▶ PAGE EXTRACT:

::::::::::

Search code examples
apache-camelmulepentahoesbdata-integration

What is the difference between data integration softwares and ESB?


I have been working on a project which collects data from various third party data sources and mines into our data stores (DI). We have been using Pentaho for this.

I want to know if this can also be done with ESB (Camel or Mule) ? And what other features does ESB brings which DI do not offers ?

I have read lots of articles on both ESB and DI but none of them were able to resolve this query. I have also read about mule data connectors for third party data sources.


Solution

  • DI (Data Integration not 'dependency-injection') or ETL approaches tend to be long running batch-style jobs to approach the solution of moving data from System A to System B. The ESB or lightweight integration approach is generally to break up the task into smaller pieces (blocks of data, or single event per data item) and allow for other systems to subscribe to the data stream-- generally over an Enterprise Messaging System-- without having to impact System A, System B or the existing code project. This also means that there is no human dependency requirement in the project plan. If System C comes along, they do not necessarily require resources from the System B team to access the data stream

    There are suitable use cases to have both in any given environment. However, in my experience (Big Data/MDM best practices tend to agree) is that if you have an originating stream of data, some other system will want to access the data stream at some point as well. If the ability to access the data stream without having to change existing code, systems or other teams within your organization sounds useful in your use case, than it would be a good idea to design for that up front and go with the ESB approach. This allows new interested consumers to come in and not have to rewrite the process used by the existing systems. ESB/Lightweight integration systems tend to allow that design pattern more efficiently than DI/ETL tools.

    Some random thoughts:

    • ESB's support that "one bad record problem" by allowing you to route that to an error queue to have a human look at it and then republish
    • ETL/DI tend to have a straight-line happy-path speed advantage
    • ETL/DI start getting complicated once you go past the simple point-to-point integration use case
    • IMHO: ESB's are better at supporting versioning of data sets, services and data models.
    • ETL/DI tend to have more mature UI's for non-technical users to perform data mapping tasks
    • ESB's are really strong at supporting runtime decoupling of systems. If System B is down, the data just sits in a queue until it comes back up. No long running blocking thread or risk of having to restart a job
    • ESB has a slightly higher ramp-up curve
    • ETL/DI generally leads to ESB eventually (most vendors offer both a DI and ESB product)

::::::::::

▶ DIRECTION 1: In the thread on ESB versus data integration, which tool has the asker's project been using to collect data from third-party sources?
The thread and the entries were taken from separate sources.

▶ DATA:

::::::::::

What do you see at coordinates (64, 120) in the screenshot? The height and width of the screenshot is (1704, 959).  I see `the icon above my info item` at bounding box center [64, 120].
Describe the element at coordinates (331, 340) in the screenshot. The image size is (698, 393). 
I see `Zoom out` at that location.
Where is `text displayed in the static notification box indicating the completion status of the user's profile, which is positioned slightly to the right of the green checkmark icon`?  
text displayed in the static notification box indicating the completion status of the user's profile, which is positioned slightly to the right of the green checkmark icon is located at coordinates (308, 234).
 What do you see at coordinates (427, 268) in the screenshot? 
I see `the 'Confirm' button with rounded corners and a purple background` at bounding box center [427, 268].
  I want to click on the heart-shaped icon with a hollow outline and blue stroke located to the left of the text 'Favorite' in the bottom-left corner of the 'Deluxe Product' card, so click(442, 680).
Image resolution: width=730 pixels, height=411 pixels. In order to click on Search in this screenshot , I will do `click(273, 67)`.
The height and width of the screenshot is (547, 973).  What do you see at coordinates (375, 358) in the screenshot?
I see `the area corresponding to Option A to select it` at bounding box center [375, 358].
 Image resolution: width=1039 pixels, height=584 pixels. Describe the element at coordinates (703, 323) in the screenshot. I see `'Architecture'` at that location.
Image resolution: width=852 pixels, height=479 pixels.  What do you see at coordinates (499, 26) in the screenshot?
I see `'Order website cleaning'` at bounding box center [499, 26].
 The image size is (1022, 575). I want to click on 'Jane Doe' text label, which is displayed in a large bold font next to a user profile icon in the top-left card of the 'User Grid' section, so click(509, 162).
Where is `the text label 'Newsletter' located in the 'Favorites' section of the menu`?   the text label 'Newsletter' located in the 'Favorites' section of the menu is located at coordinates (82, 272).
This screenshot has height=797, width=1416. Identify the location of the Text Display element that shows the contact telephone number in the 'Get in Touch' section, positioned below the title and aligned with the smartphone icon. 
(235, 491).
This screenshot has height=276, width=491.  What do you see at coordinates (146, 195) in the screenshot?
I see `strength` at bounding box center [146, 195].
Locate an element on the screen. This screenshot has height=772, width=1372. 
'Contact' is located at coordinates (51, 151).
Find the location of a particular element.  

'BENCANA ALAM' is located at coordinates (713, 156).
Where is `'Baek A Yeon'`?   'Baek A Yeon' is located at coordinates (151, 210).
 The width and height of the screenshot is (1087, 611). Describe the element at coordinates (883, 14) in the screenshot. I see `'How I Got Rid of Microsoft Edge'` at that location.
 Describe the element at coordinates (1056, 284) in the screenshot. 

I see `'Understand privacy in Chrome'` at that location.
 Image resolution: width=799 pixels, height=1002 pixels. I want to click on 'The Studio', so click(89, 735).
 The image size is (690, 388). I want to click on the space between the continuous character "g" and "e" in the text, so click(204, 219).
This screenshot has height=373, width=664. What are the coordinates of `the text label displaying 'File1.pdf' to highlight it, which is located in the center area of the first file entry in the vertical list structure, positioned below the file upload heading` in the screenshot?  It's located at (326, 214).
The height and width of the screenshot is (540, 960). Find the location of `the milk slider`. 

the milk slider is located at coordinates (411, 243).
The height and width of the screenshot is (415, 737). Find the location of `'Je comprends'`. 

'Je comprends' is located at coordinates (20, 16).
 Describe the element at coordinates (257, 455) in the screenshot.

::::::::::

▶ DIRECTION 2: Please switch "particular" to "specific" in the entries, beginning at the line that has "Image resolution: width=852" and stopping after the line that has "This screenshot has height=373, width=664.", and give those lines again with nothing else altered.

▶ TASK RESULT 1: Pentaho.

▶ TASK RESULT 2:
Image resolution: width=852 pixels, height=479 pixels.  What do you see at coordinates (499, 26) in the screenshot?
I see `'Order website cleaning'` at bounding box center [499, 26].
 The image size is (1022, 575). I want to click on 'Jane Doe' text label, which is displayed in a large bold font next to a user profile icon in the top-left card of the 'User Grid' section, so click(509, 162).
Where is `the text label 'Newsletter' located in the 'Favorites' section of the menu`?   the text label 'Newsletter' located in the 'Favorites' section of the menu is located at coordinates (82, 272).
This screenshot has height=797, width=1416. Identify the location of the Text Display element that shows the contact telephone number in the 'Get in Touch' section, positioned below the title and aligned with the smartphone icon. 
(235, 491).
This screenshot has height=276, width=491.  What do you see at coordinates (146, 195) in the screenshot?
I see `strength` at bounding box center [146, 195].
Locate an element on the screen. This screenshot has height=772, width=1372. 
'Contact' is located at coordinates (51, 151).
Find the location of a specific element.  

'BENCANA ALAM' is located at coordinates (713, 156).
Where is `'Baek A Yeon'`?   'Baek A Yeon' is located at coordinates (151, 210).
 The width and height of the screenshot is (1087, 611). Describe the element at coordinates (883, 14) in the screenshot. I see `'How I Got Rid of Microsoft Edge'` at that location.
 Describe the element at coordinates (1056, 284) in the screenshot. 

I see `'Understand privacy in Chrome'` at that location.
 Image resolution: width=799 pixels, height=1002 pixels. I want to click on 'The Studio', so click(89, 735).
 The image size is (690, 388). I want to click on the space between the continuous character "g" and "e" in the text, so click(204, 219).
This screenshot has height=373, width=664. What are the coordinates of `the text label displaying 'File1.pdf' to highlight it, which is located in the center area of the first file entry in the vertical list structure, positioned below the file upload heading` in the screenshot?  It's located at (326, 214).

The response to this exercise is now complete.